• **Assignment**: The pictures are to be left out when the listing below is reproduced word for word.

• **Materials provided**:
* * * * * * *

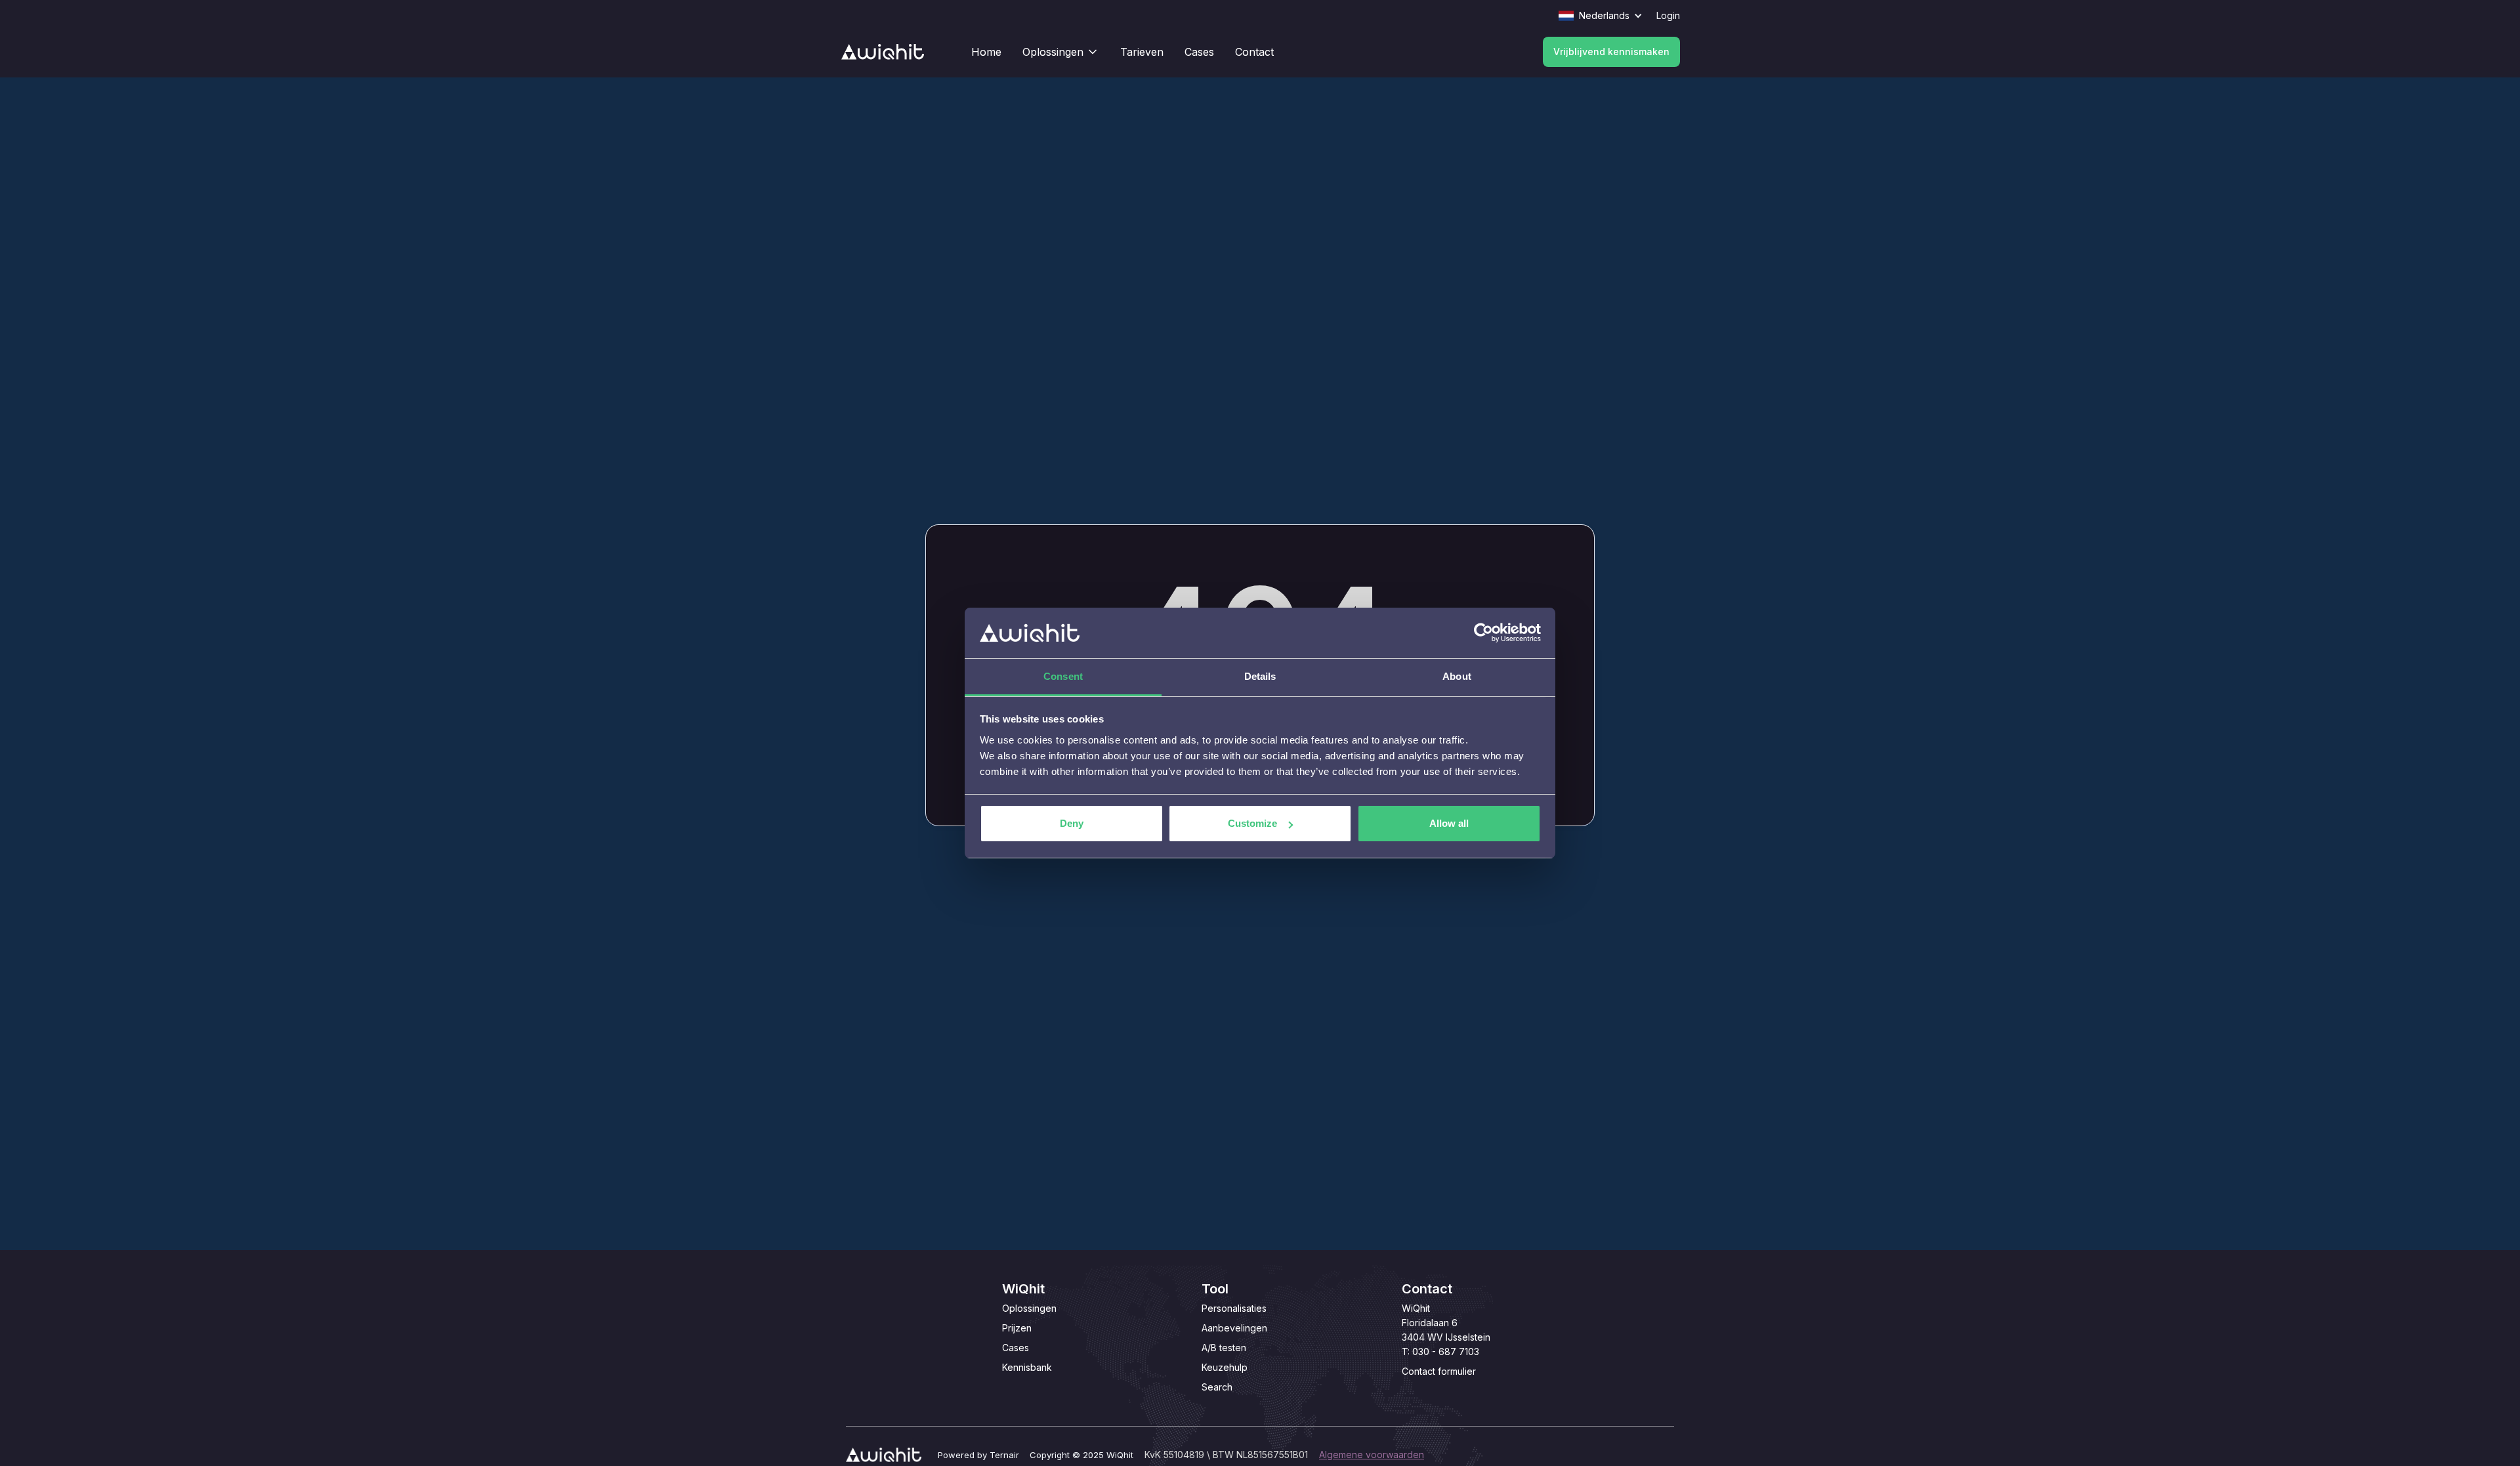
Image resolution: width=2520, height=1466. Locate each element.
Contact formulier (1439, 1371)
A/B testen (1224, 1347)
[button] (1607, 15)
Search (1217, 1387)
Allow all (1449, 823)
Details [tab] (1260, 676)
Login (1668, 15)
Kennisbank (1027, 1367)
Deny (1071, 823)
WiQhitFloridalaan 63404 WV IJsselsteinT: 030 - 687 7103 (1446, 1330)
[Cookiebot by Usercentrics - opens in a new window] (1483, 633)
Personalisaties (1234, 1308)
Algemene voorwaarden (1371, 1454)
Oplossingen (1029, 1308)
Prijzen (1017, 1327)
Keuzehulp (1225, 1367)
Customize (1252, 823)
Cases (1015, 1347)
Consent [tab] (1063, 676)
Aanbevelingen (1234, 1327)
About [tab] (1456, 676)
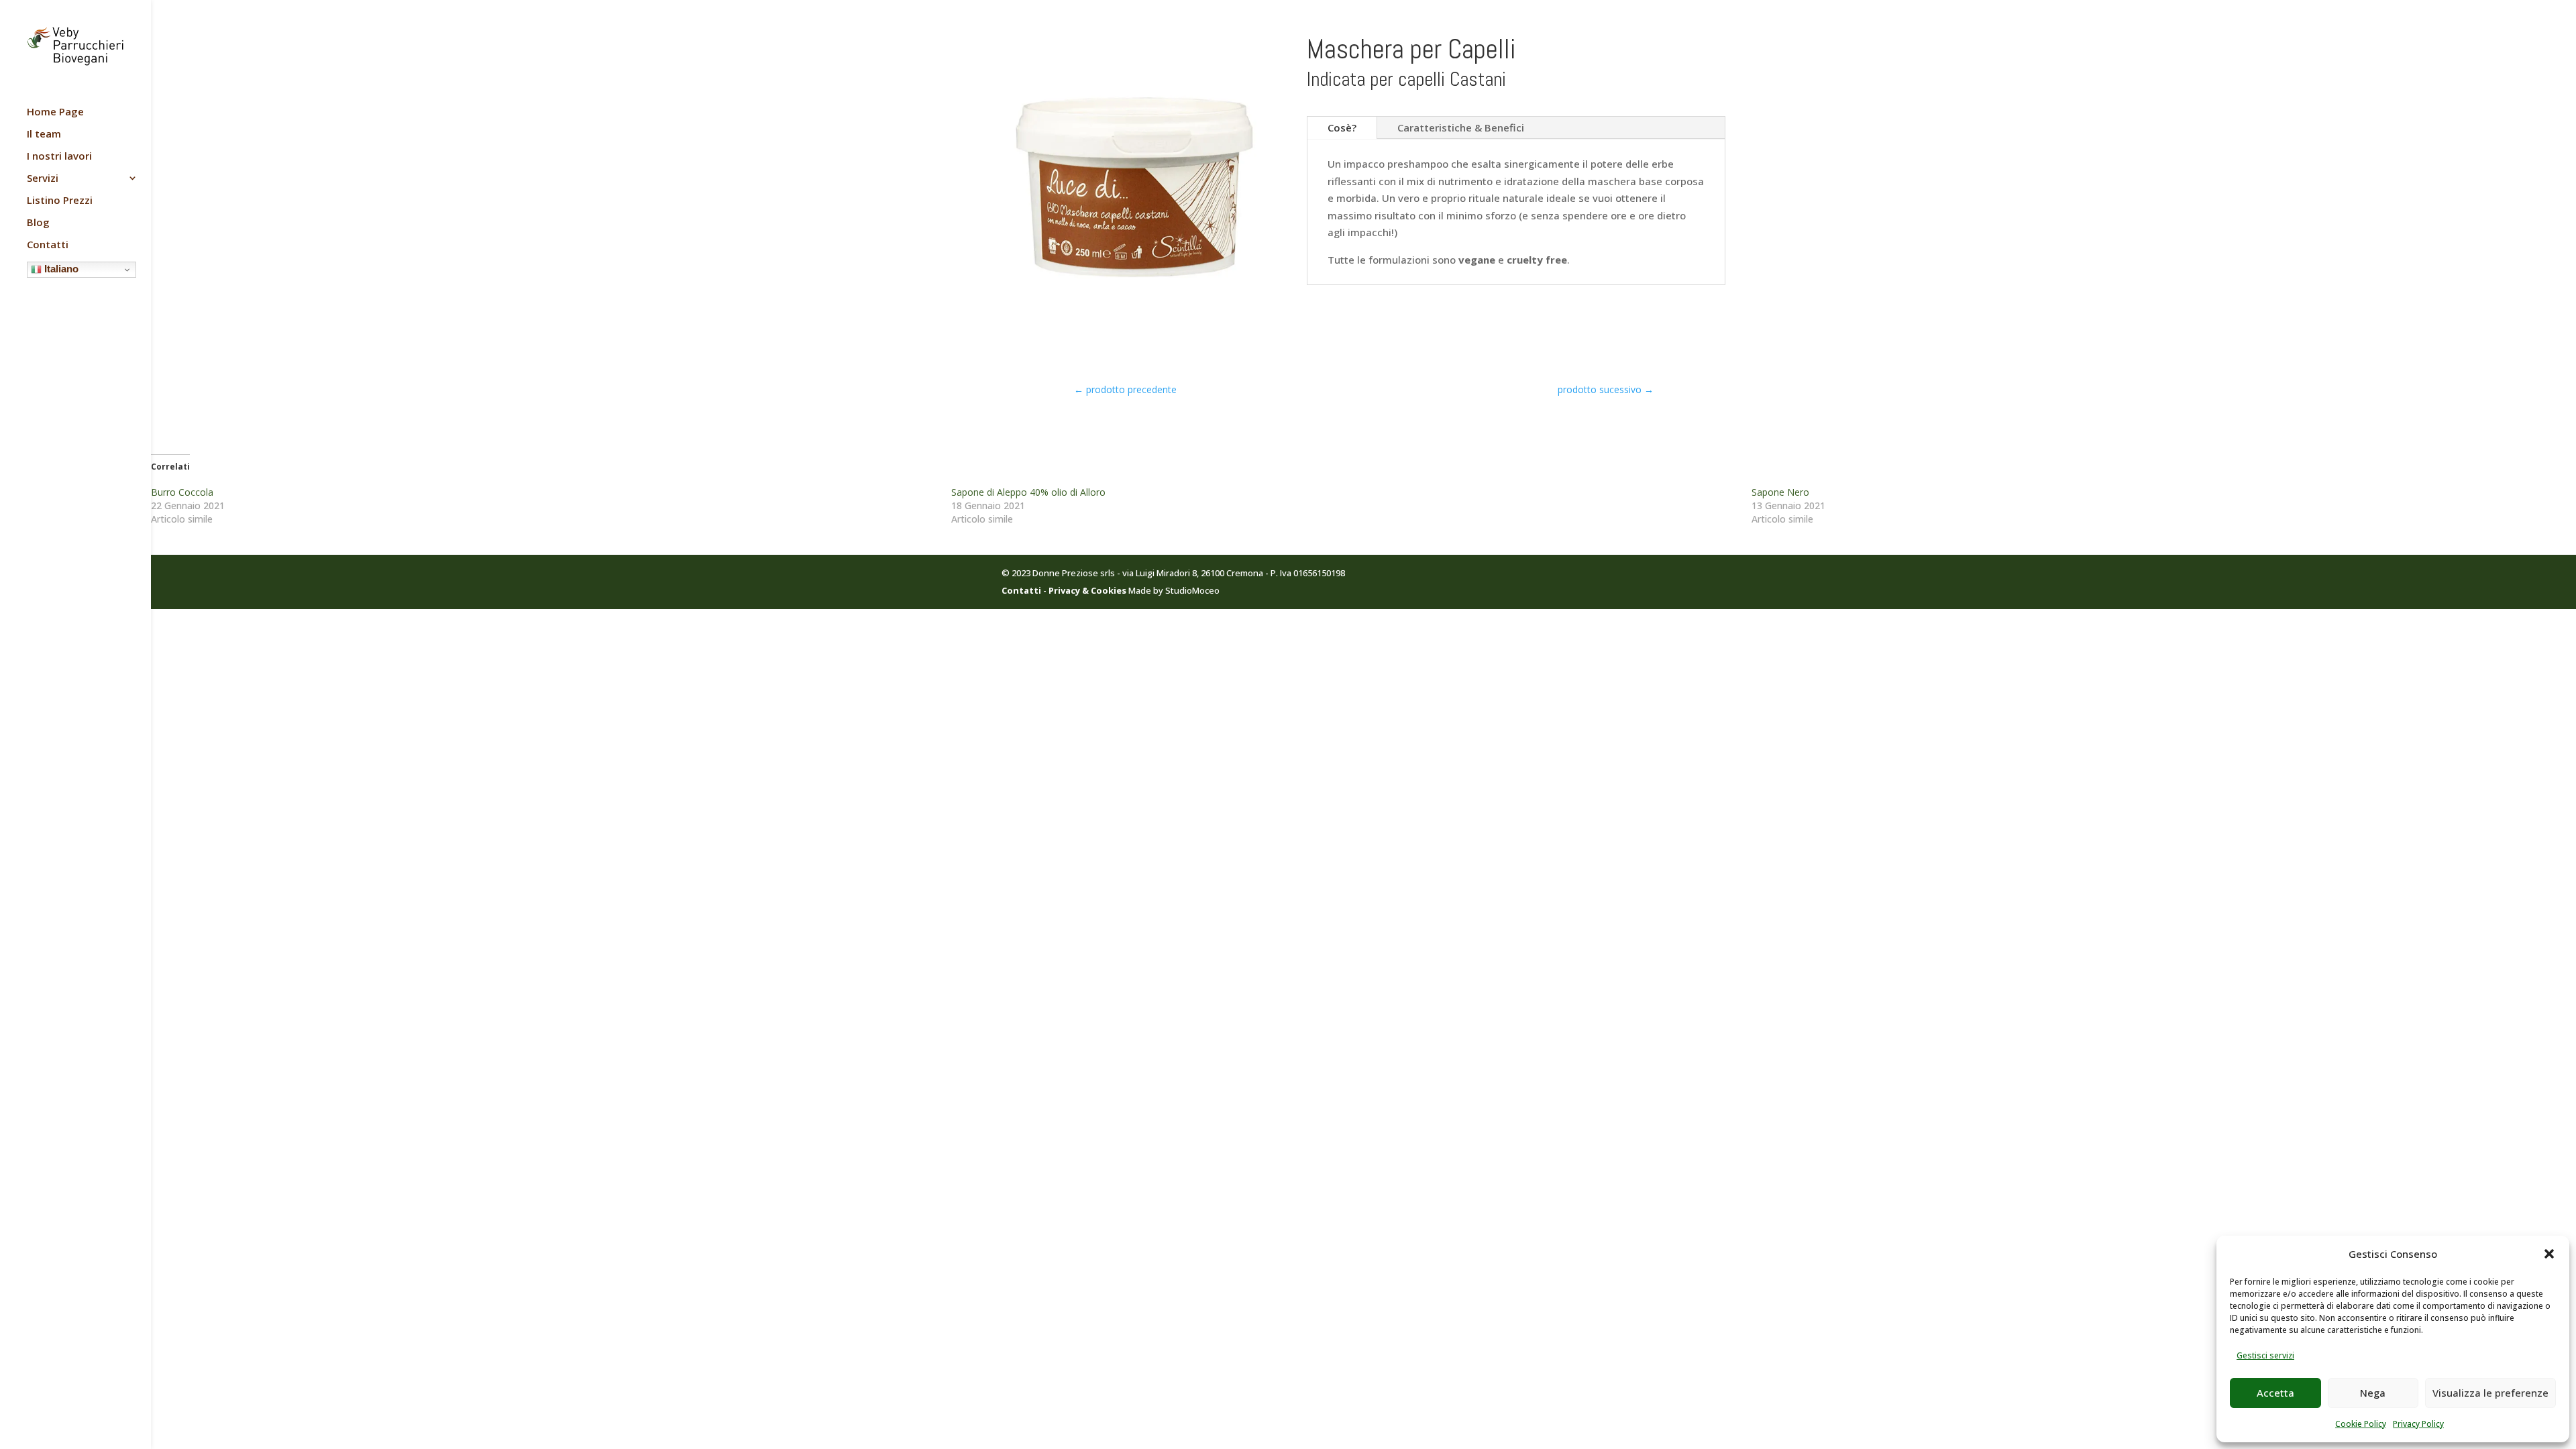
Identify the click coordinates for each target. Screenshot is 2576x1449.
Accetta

* * * * * * *

• **Exercise answer**:
Image resolution: width=2520, height=1466. Locate each element.
Contact formulier (1439, 1371)
A/B testen (1224, 1347)
[button] (1607, 15)
Search (1217, 1387)
Allow all (1449, 823)
Details [tab] (1260, 676)
Login (1668, 15)
Kennisbank (1027, 1367)
Deny (1071, 823)
WiQhitFloridalaan 63404 WV IJsselsteinT: 030 - 687 7103 (1446, 1330)
[Cookiebot by Usercentrics - opens in a new window] (1483, 633)
Personalisaties (1234, 1308)
Algemene voorwaarden (1371, 1454)
Oplossingen (1029, 1308)
Prijzen (1017, 1327)
Keuzehulp (1225, 1367)
Customize (1252, 823)
Cases (1015, 1347)
Consent [tab] (1063, 676)
Aanbevelingen (1234, 1327)
About [tab] (1456, 676)
Identify the click coordinates for each target. Screenshot is 2576x1449.
Accetta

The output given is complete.